Le Tribunal n'a aucune peine à conclure que les marchandises en cause sont correctement classées dans le numéro tarifaire 2710.00.20. Pour arriver à sa décision, le Tribunal conclut que la description qui précède le point-virgule dans le libellé du numéro tarifaire 2710.00.20, soit « Autres huiles de graissage en paquets pour la vente au détail », n'a aucun rapport avec la partie pertinente qui suit le point-virgule et en application de laquelle les marchandises en cause sont classées, et ne la qualifie ni ne la limite en aucune façon. Bien qu'il soit exact que le point-virgule puisse avoir deux fonctions différentes, dont une seule est de séparer, l'une de l'autre, des propositions indépendantes, le Tribunal est d'avis qu'une lecture ordinaire du libellé du numéro tarifaire 2710.00.20 fait manifestement ressortir que le point-virgule qui s'y trouve est employé à cette fin.

Il convient d'observer que le recours aux textes sous l'angle de la construction grammaticale et de l'usage corrects, bien qu'il puisse être utile en l'espèce, n'est pas déterminant étant donné que les documents sources considèrent l'usage du point-virgule dans des phrases complètes. Les postes et numéros tarifaires qui composent l'annexe I du Tarif des douanes sont, bien sûr, faits de propositions ou de séries de propositions. Cependant, le Tribunal est d'avis que l'absence de phrases complètes étaye la notion que les propositions qui se suivent sont indépendantes les unes des autres, qu'elles ont une valeur égale et qu'elles sont coordonnées. En vérité, dans la présente affaire, si l'intention avait été que la première proposition limite la deuxième, le libellé du numéro tarifaire 2710.00.20 aurait pu être rédigé ainsi qu'il suit : « Autres huiles de graissage, huiles et préparations d'huiles, autres que les huiles blanches, d'une viscosité de 7,44 mm2/s ou plus à 37,8 °C, en paquets pour la vente au détail ».
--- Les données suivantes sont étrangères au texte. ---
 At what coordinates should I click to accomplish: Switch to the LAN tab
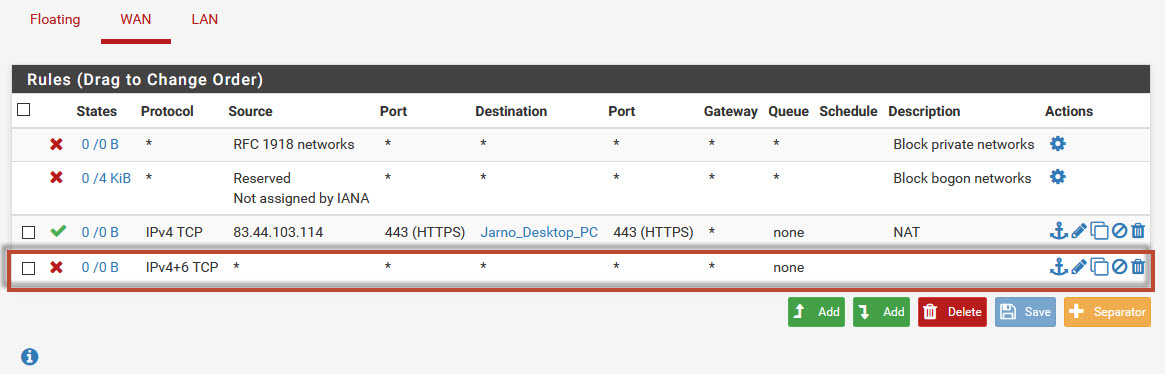pos(204,19)
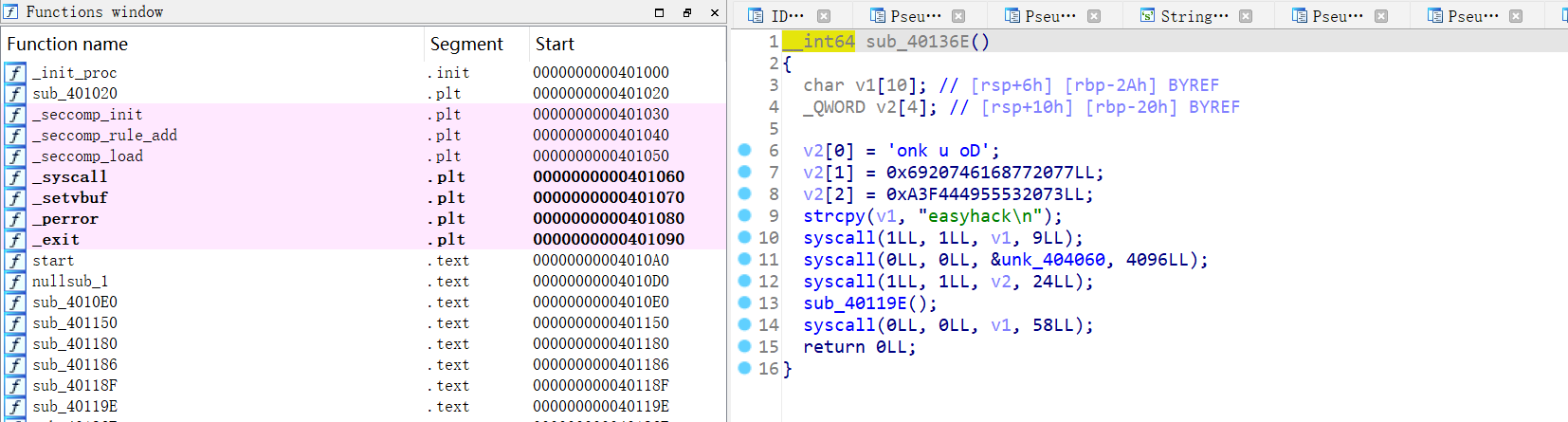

Une telle construction aurait confirmé que la limitation « en paquets pour la vente au détail » s'appliquait à toutes les marchandises.

Par conséquent, les appels sont rejetés.


[ Table des matières]

1. L’article 3.2 du Règlement sur le Tribunal canadien du commerce extérieur, ajouté par DORS/95-27, le 22 décembre 1994, Gazette du Canada Partie II, vol. 129, no 1 à la p. 96, prévoit, en partie, que le président du Tribunal peut, compte tenu de la complexité des questions en litige et du précédent susceptible d’en découler, décider qu’un seul membre constitue le quorum aux fins de connaître de tout appel interjeté devant le Tribunal aux termes de la Loi sur les douanes.

2. L.R.C. (1985), ch. 1 (2e suppl.).

3. L.R.C. (1985), ch. 41 (3e suppl.).

4. Deuxième éd., Oxford, Clarendon Press, 1989.

5. Ibid. à la p. 952 .

6. Huitième éd., Oxford, Clarendon Press, 1990.

7. Ibid. à la p. 669.

8. Appel no AP-92-022, le 10 mai 1993.